When compared with She Laughs at My Jokes, the reaction of the central figure becomes especially important. In She Laughs at My Jokes, the central figure smiles as well, appearing to share in the absurd delight of the disembodied head. The laughter feels mutual, even if the image remains surreal. That is not the case in He Laughs at My Jokes. Here, the figure appears shocked, unsettled, and unable to participate in the humor of the moment. The joke may have landed, but the situation has not become comfortable.

That reaction gives the work its deeper tension. Even within the macabre world of Fran Bull, not every character accepts the surreal or grotesque as normal. A disembodied head is still something to react to. The figure’s open mouth and stiff posture suggest surprise, confusion, or even alarm. Bull allows the absurdity to remain funny, but she does not let it become harmless. The image holds onto the discomfort of what is actually being shown.

There is also a play on gender between the two companion works. In She Laughs at My Jokes, the female disembodied head feels self-satisfied and almost comical. The humor appears more reciprocal, as if both figures understand the joke and the terms of the exchange. In He Laughs at My Jokes, the male head reads differently. Its smile feels more intrusive, even aggressive. The laughter becomes less shared and more imposed. Rather than creating connection, it creates pressure.
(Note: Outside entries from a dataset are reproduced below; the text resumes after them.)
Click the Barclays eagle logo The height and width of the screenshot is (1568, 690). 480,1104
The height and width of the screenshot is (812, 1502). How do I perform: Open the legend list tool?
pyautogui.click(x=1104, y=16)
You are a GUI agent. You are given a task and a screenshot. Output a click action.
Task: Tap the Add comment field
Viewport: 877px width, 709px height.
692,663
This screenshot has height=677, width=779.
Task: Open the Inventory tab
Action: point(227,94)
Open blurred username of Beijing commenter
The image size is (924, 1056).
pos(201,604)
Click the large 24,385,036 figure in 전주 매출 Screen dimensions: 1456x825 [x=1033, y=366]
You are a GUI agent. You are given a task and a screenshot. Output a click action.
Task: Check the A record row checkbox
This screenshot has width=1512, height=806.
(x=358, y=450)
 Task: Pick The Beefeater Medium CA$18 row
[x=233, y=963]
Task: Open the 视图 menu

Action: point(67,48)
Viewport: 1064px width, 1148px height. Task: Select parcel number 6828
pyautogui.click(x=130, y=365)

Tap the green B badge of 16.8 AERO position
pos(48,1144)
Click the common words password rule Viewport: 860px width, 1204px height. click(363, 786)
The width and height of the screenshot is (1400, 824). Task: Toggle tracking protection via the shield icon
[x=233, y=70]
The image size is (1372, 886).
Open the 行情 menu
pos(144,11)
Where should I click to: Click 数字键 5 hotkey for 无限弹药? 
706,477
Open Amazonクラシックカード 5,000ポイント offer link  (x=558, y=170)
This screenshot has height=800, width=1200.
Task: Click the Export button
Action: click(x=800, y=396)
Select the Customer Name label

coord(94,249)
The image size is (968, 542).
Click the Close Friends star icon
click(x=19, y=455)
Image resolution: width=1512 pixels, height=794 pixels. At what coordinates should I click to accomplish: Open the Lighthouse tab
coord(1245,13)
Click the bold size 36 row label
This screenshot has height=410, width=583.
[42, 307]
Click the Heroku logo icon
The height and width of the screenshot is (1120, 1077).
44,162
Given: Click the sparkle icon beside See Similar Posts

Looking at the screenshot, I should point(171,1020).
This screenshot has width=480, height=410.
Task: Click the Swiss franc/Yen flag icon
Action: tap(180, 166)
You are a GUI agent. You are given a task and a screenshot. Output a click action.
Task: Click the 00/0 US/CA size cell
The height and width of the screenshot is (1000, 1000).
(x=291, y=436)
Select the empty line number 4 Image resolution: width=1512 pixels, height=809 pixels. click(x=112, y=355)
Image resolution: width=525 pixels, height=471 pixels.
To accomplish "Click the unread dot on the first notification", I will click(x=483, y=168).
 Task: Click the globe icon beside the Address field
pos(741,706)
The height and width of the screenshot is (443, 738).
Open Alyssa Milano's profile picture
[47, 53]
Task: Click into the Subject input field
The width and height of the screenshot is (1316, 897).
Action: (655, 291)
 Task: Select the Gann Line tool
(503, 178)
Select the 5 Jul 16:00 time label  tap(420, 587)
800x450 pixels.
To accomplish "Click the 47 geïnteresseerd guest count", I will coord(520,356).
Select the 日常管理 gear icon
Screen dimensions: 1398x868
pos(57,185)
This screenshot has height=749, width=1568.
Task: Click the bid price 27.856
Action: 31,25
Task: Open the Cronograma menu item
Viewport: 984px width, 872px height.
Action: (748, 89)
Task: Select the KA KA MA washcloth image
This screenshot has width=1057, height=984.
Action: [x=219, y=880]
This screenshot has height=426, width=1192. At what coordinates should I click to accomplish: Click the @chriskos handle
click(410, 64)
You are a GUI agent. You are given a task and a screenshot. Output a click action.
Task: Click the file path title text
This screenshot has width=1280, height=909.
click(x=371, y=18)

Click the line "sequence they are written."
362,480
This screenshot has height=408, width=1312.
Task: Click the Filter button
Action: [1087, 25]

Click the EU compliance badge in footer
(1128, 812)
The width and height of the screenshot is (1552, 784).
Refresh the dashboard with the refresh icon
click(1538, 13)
Bull also interrogates the idea of someone laughing at another person’s jokes. On the surface, the phrase suggests charm, approval, and social ease. Someone who laughs at our jokes validates us. They confirm our cleverness, our desirability, or our control of the room. But Bull complicates that dynamic by removing the body. The laughing head becomes reduced to a function: it exists to respond, affirm, and reflect pleasure back toward someone else.

This makes the disembodied head more than a surreal gag. It becomes a symbol of validation stripped from personhood. If another person’s value lies primarily in how they satisfy the ego, then that person becomes merely a sounding board for one’s own enjoyment. Perhaps this is why Bull removes the body. The most important part of the figure is the head: the part that laughs, agrees, and confirms the cleverness of the jokester.

The starkness of the India ink heightens this effect. Bull uses black, gray, and white to create a world where humor and horror sit very close together. The smiling head is exaggerated almost to the point of caricature, while the standing figure’s alarm prevents the viewer from settling fully into the joke. The work becomes funny and uncomfortable at once, which is exactly where Bull’s best macabre images tend to operate.

He Laughs at My Jokes ultimately turns laughter into something unstable. It may be affirmation, but it may also be disturbance. It may create connection, but it may also reveal imbalance. Bull takes a familiar social pleasure—the joy of making someone laugh—and pushes it into grotesque territory, asking what remains when laughter becomes detached from the full humanity of the person offering it. In this work, humor no longer feels innocent. It becomes a mirror, a performance, and a small act of possession.

-Jonathan Flike

About the Artist

Fran Bull is an American artist whose career moves restlessly across painting, drawing, printmaking, sculpture, performance, and installation. Originally associated with the Photorealist movement of the 1970s and 1980s, Bull gradually pushed beyond realism toward a more personal and psychologically charged visual language. Her work often exists between figuration and abstraction, using the body, myth, theatricality, and distortion as tools for exploring consciousness, memory, fear, beauty, and transformation.

Bull studied Music and Art at Bennington College and later earned a master’s degree in Art and Art Education from New York University. Her early Photorealist work was shown through Louis K. Meisel Gallery, placing her within one of the central gallery contexts for American Photorealism. Over time, however, Bull’s practice became increasingly experimental. Her ink drawings, prints, sculptural forms, and mixed-media works reveal an artist less interested in reproducing the visible world than in exposing the unstable forces beneath it.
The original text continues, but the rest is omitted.